* **Work to complete**
What lines below include the string "Given"? Pick them out and copy them.

(Stored items)

___

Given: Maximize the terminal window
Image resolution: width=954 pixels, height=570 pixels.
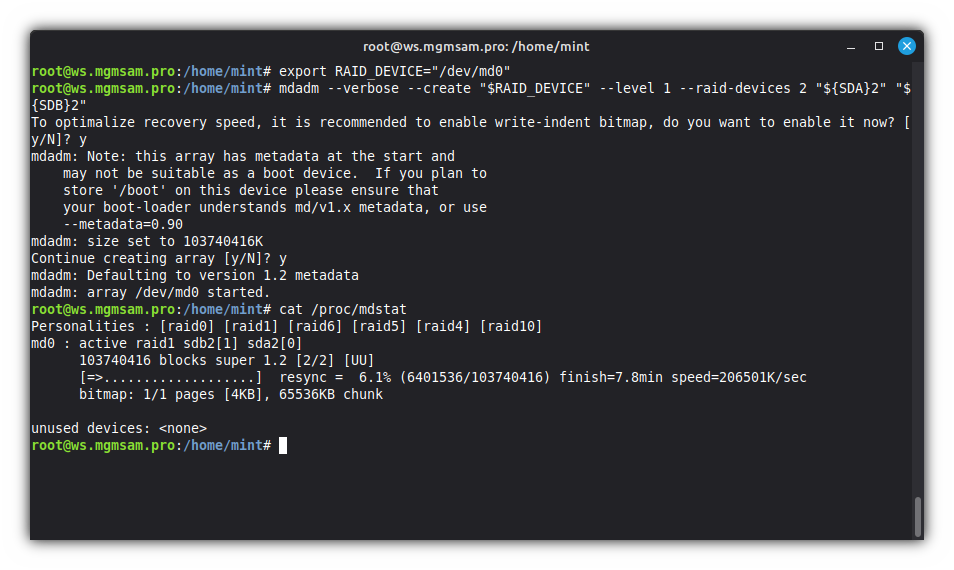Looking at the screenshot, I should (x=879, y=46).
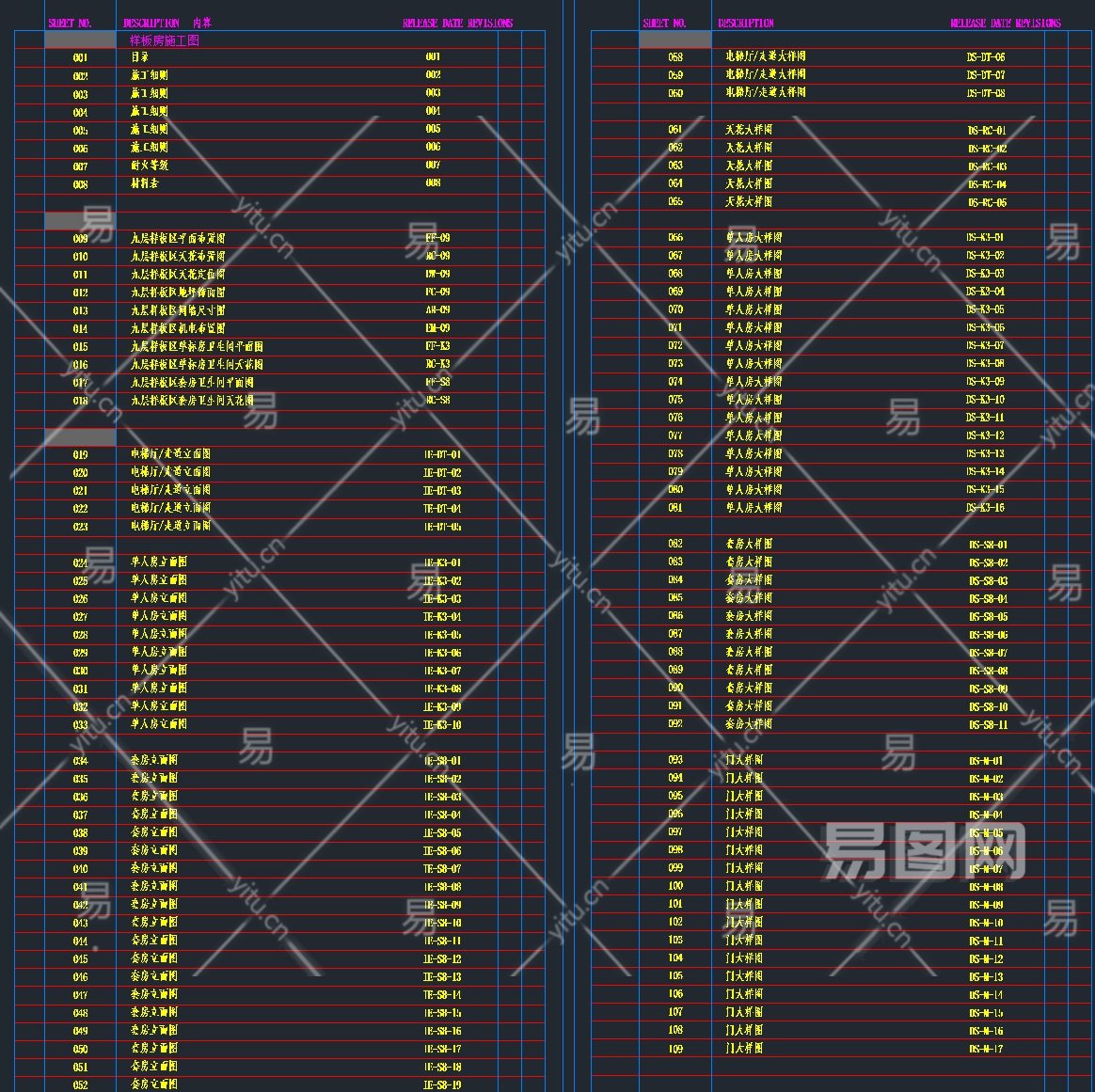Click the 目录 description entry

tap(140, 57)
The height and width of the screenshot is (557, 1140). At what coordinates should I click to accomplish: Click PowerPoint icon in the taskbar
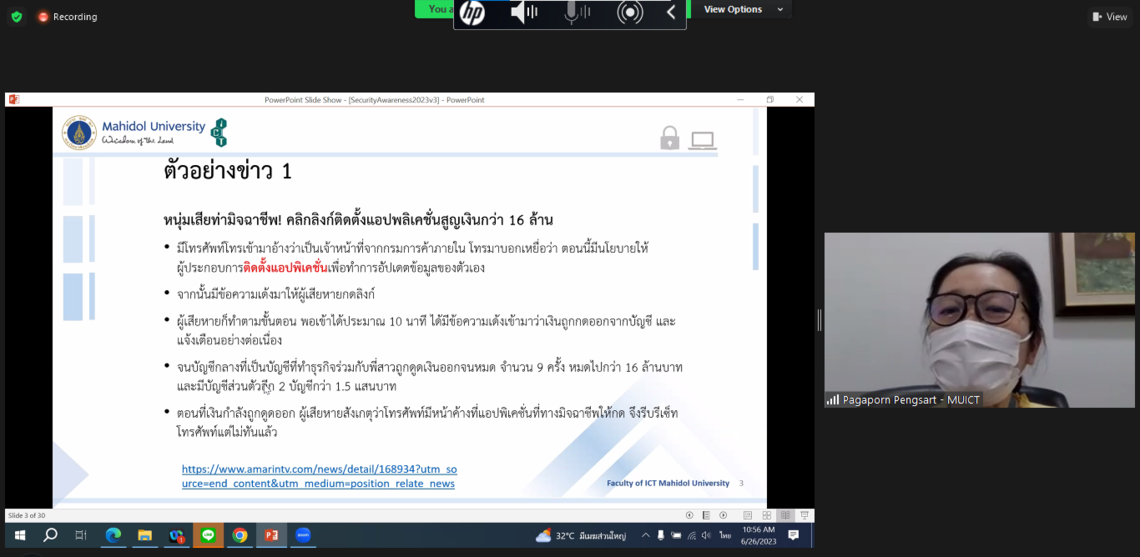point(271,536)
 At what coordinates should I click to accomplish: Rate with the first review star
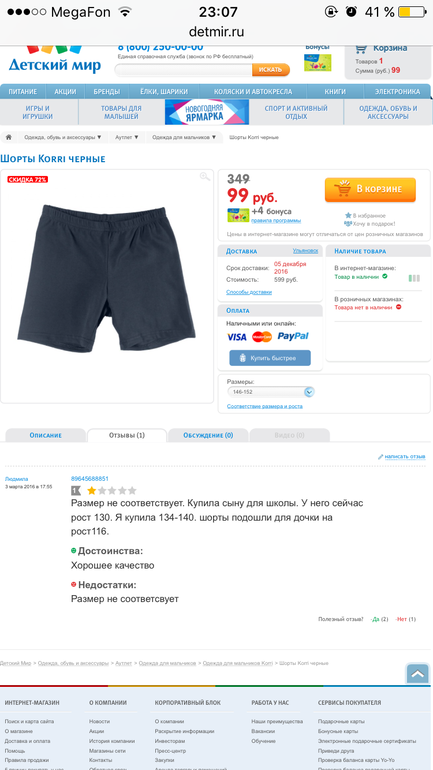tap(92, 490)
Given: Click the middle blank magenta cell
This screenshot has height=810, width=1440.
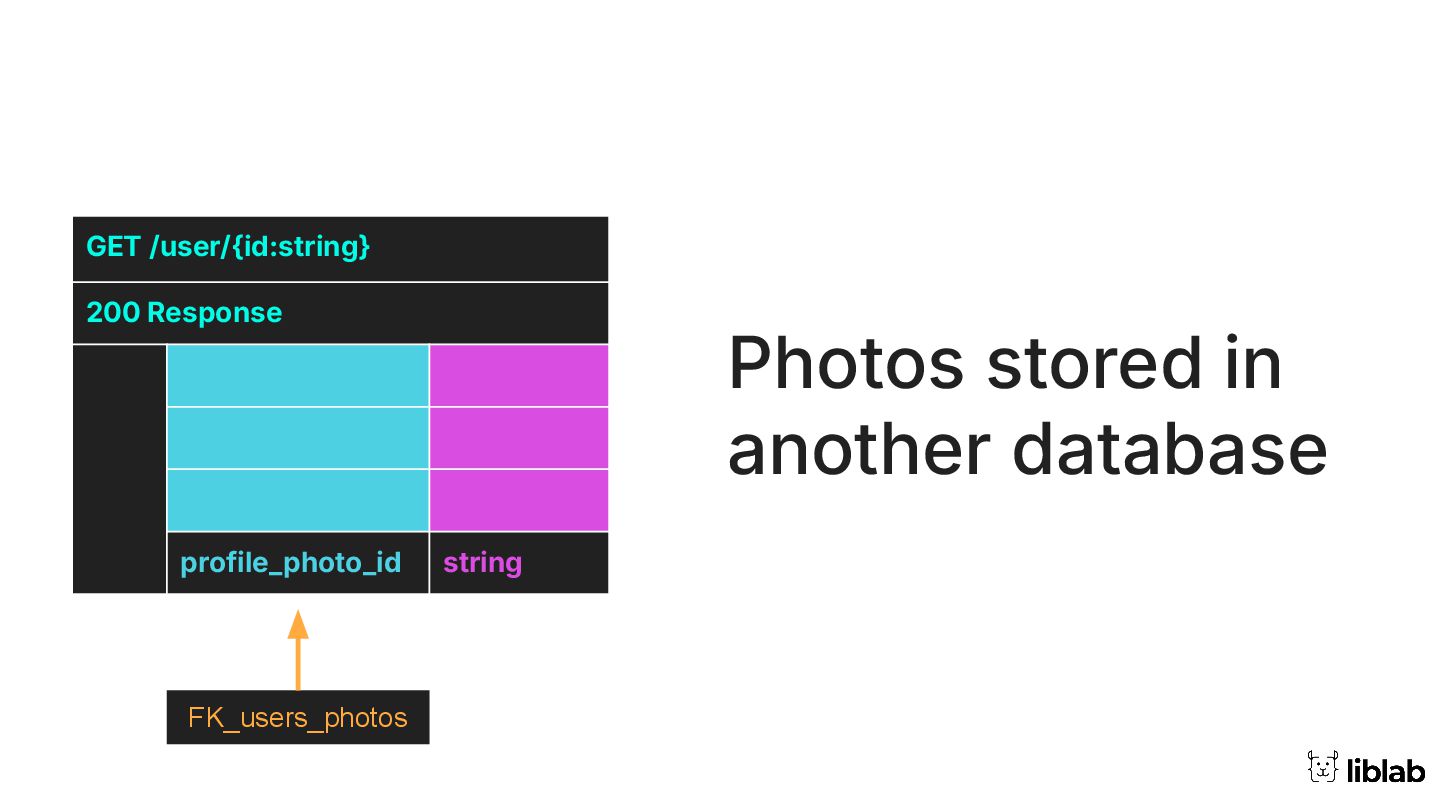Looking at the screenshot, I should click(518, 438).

___

* **Answer to this problem**
Given: Maximize the terminal window
Given: Click the middle blank magenta cell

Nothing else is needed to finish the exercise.